It also details how he accomplished his spying, and the impact his activities had - from the deaths of a number of Soviet officials who had been turning over information on the USSR's, to giving the Soviet Union our "continuity of government" plan, which details not only who will be in charge of what in case of emergency (and who takes over for whom if someone is killed - all the way up to the President) but also the locations where important government officials were to be held (e.g. Dick Cheney's infamous "undisclosed location.")

David Wise is a well-respected author on topics of espionage and, in addition to an engrossing story, he provides a number of footnotes, offering notes to help clarify situations, terminology, apparent questions about dates, and the some of what happens in the book had on the wider national and world stages. He also provides copious references to back up the information he provides.

Wise is also the author of [book: Nightmover: How Aldrich Ames Sold the CIA to the KGB for $4.6 Million], about the Ames, who - until Hanssen was caught, was considered the worst traitor in American history. "Nightmover" was written well before Hanssen's treachery was uncovered, and reading both of them provides an even deeper understanding of what the world was like - and how governments reacted - during the cold war. When I read them, I read "Spy" first and then "Nightmover" and I found that doing so put a kind of interesting twist on things. I would read about questions that had arisen during the Ames investigation which hadn't been satisfactorily answered, but were somewhat set aside either as dead ends or dismissed as likely being the result of some of the vagueness that is a natural part of the espionage business.
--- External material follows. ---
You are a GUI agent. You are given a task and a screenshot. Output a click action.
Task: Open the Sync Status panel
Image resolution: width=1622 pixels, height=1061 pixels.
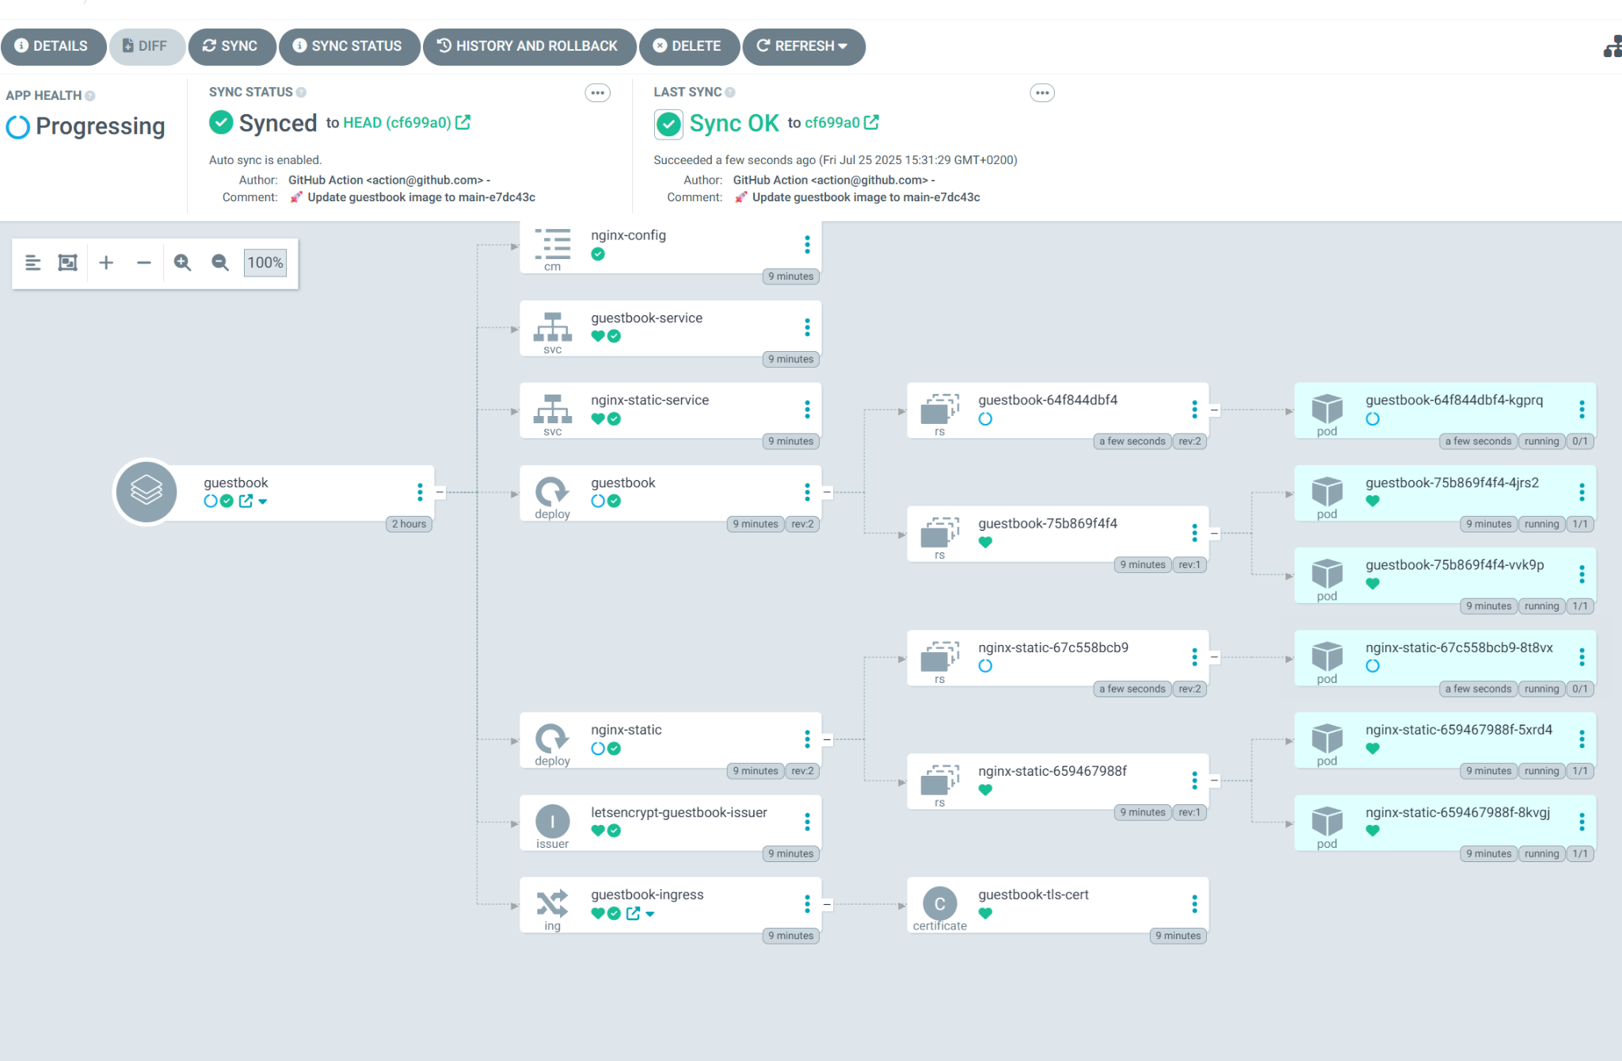(348, 46)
Many of these questions would be answered years later when Robert Hanssen was captured and it was made clear that both Ames *and* Hanssen had been, separately, working for the Soviet. The fact that the USSR had control of both of them at the same time was a significant advantage to them - the would often get the same information from both men, which was a pretty strong indicator that the information was, in fact, accurate - coming as it did from two different agencies who rarely cooperated, and could hardly be expected to be working on a coordinated effort to use disinformation to the Soviets in order to flush the spies out of hiding.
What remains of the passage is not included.